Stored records
_____

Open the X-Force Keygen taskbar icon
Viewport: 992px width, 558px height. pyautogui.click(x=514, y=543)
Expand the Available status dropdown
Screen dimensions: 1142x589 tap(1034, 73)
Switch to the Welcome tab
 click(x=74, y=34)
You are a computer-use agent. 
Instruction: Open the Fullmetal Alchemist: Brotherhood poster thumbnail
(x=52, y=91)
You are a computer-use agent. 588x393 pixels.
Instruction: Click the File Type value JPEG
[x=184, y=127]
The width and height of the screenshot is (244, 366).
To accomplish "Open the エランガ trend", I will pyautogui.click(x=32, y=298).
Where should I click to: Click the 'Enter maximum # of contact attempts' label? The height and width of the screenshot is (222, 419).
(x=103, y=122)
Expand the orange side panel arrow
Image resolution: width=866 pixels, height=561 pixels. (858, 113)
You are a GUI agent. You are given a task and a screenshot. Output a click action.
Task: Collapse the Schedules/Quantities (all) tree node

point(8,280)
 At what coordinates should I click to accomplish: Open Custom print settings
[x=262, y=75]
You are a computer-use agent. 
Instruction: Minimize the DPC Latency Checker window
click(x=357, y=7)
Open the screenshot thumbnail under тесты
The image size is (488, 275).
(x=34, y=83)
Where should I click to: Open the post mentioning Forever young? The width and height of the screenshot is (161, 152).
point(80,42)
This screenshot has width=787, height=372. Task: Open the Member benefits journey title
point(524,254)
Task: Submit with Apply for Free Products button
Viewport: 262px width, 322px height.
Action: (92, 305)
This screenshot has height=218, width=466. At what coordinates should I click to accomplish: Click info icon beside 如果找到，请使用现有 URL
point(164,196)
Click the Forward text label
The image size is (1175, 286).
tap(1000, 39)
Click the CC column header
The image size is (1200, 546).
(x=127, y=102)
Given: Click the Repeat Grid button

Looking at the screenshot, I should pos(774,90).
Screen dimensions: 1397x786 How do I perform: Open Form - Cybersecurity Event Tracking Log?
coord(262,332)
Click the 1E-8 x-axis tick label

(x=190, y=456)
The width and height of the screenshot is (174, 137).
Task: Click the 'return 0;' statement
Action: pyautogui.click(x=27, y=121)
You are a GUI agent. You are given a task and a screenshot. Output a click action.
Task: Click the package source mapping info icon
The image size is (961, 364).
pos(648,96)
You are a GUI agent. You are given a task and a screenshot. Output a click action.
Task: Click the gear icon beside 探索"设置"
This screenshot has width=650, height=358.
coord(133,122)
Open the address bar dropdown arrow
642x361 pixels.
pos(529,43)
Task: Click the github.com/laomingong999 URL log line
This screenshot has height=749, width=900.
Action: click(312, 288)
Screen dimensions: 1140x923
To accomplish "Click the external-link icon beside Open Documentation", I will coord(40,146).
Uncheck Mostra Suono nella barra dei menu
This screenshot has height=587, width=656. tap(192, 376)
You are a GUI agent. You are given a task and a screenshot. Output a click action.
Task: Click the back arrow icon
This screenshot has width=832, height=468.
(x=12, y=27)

_____

Each line in which the string "will" is found must be copied from the data.

To accomplish "Open the エランガ trend", I will pyautogui.click(x=32, y=298).
To accomplish "Click the external-link icon beside Open Documentation", I will coord(40,146).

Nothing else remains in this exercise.